Con información de El Nuevo Herald.
Los Marlins de Miami sufrieron una dolorosa e increíble derrota de 15 a 14 frente a los Mets de Nueva York, tras haber completado un milagroso regreso en la pizarra. El dramático choque en el loanDepot Park resultó en una fatal barrida de tres juegos que aleja cada vez más a los peces de los ansiados playoffs.
A pesar de caer en un temprano y abrumador agujero de ocho carreras, la inspirada ofensiva de Miami batalló hasta empatar espectacularmente el juego a ocho rayitas. Sin embargo, la euforia local duró muy poco, ya que el inestable relevo miamense colapsó de inmediato en el séptimo episodio, permitiendo un racimo de seis anotaciones.

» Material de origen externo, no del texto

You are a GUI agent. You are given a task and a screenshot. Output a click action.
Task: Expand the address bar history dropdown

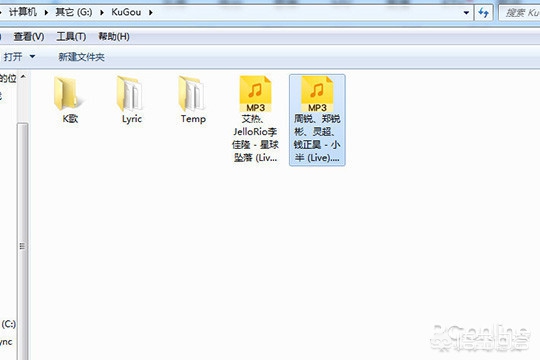pyautogui.click(x=466, y=13)

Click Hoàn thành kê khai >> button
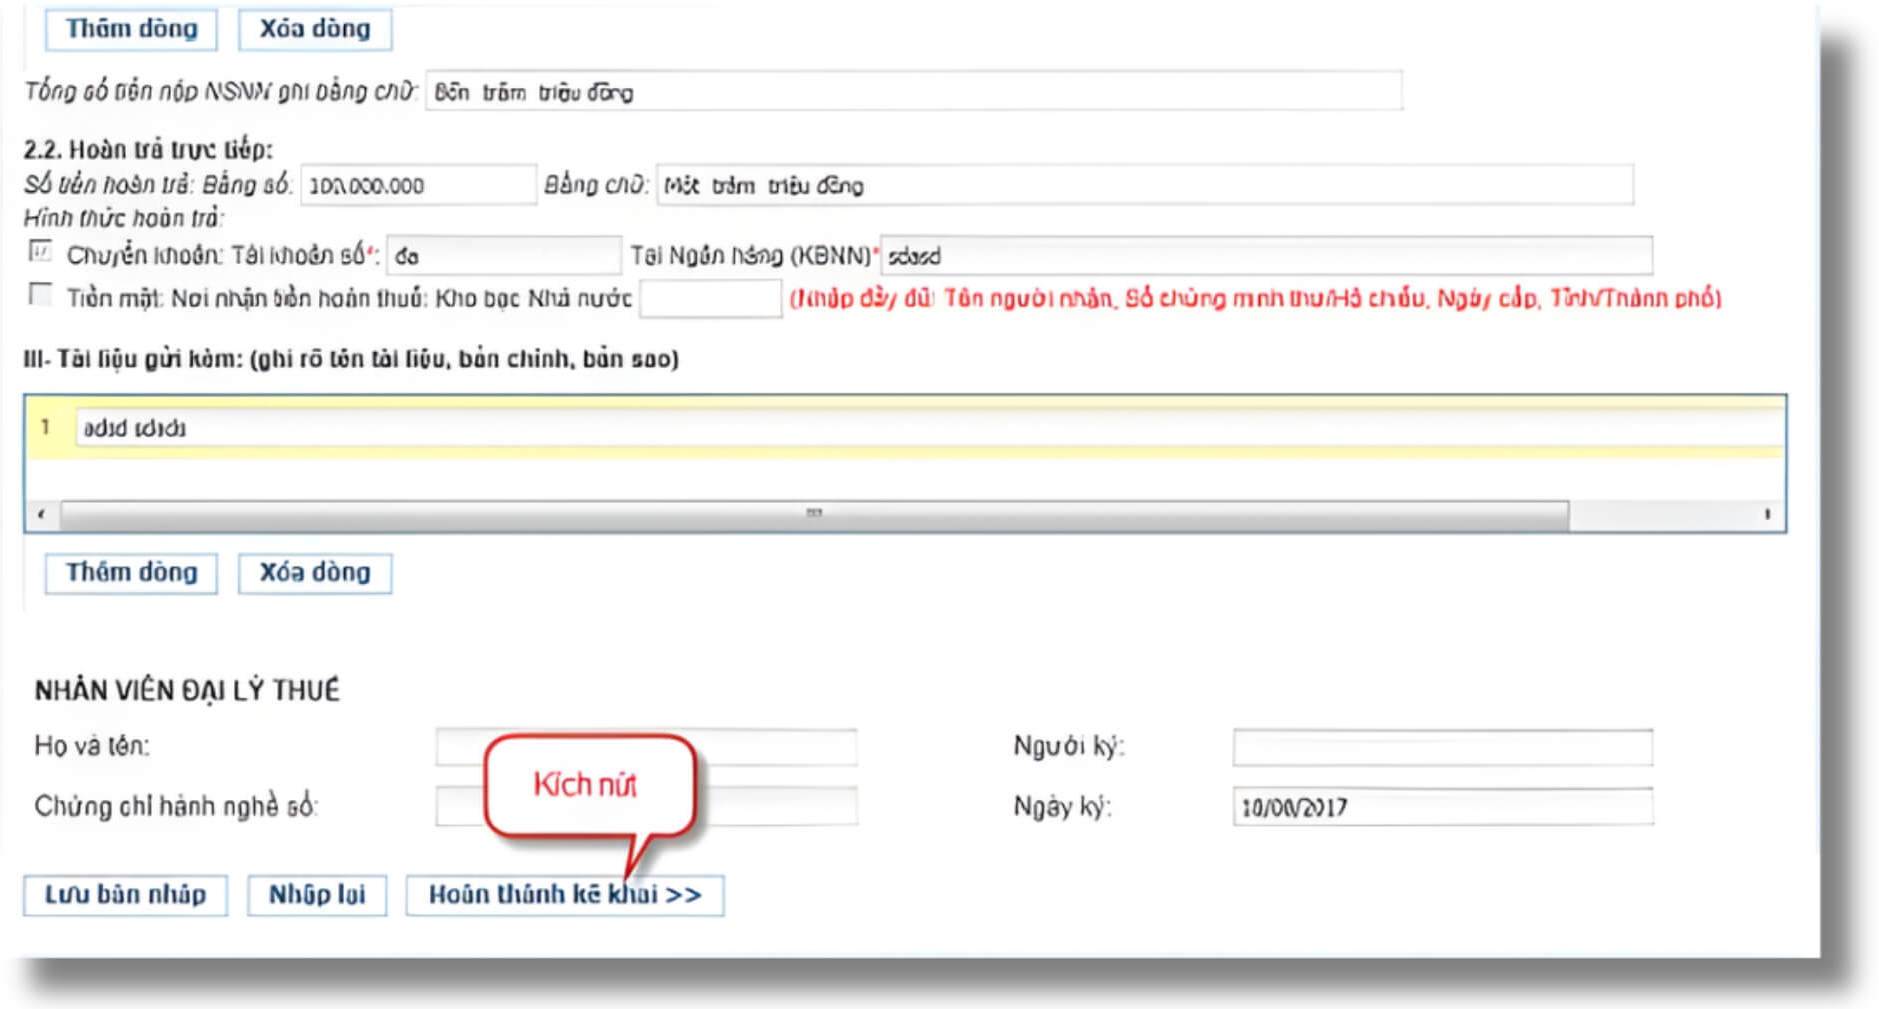click(x=564, y=895)
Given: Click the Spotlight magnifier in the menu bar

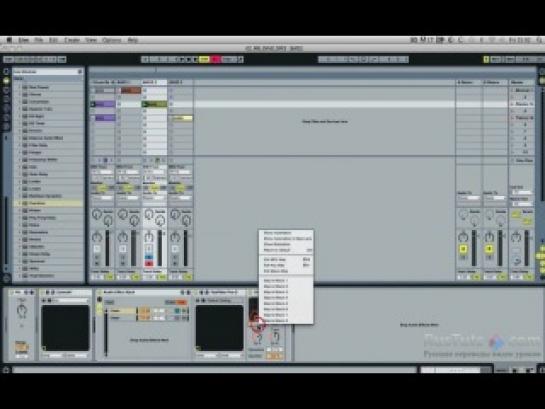Looking at the screenshot, I should click(539, 40).
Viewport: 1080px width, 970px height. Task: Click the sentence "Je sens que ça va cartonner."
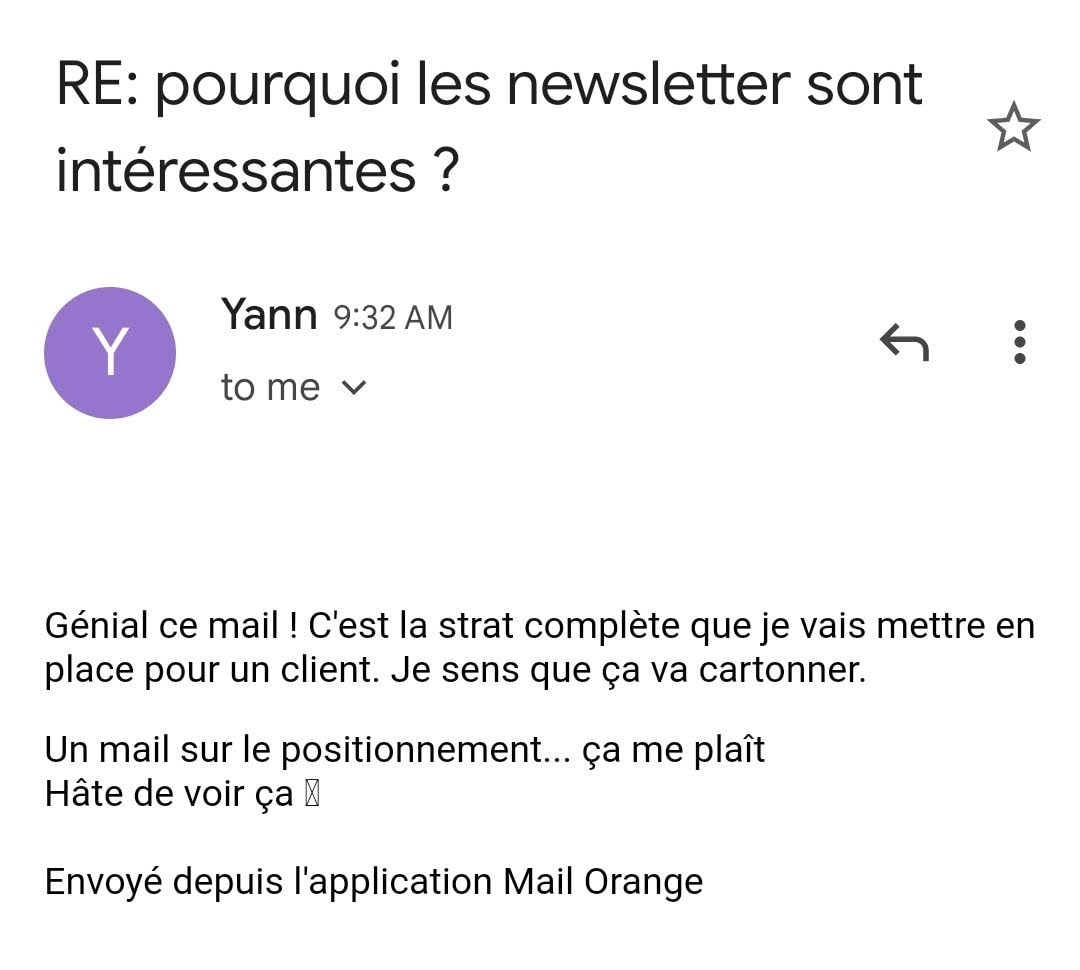628,671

El castigo más irónico de la noche llegó de la mano de Christopher Morel, el dominicano que recientemente fue dejado en libertad por los propios Marlins. El pelotero se vistió de verdugo usando su nuevo uniforme neoyorquino, conectando un demoledor cuadrangular y empujando tres carreras vitales que silenciaron el estadio.
Esta amarga barrida rompe el equilibrio de la serie particular y hunde el récord de Miami a 72-75 en un tramo de vida o muerte de la temporada. A pesar del enorme esfuerzo y de los 20 imparables conectados por la alineación, las oportunidades desperdiciadas y el desastroso picheo de relevo apagaron las esperanzas en casa.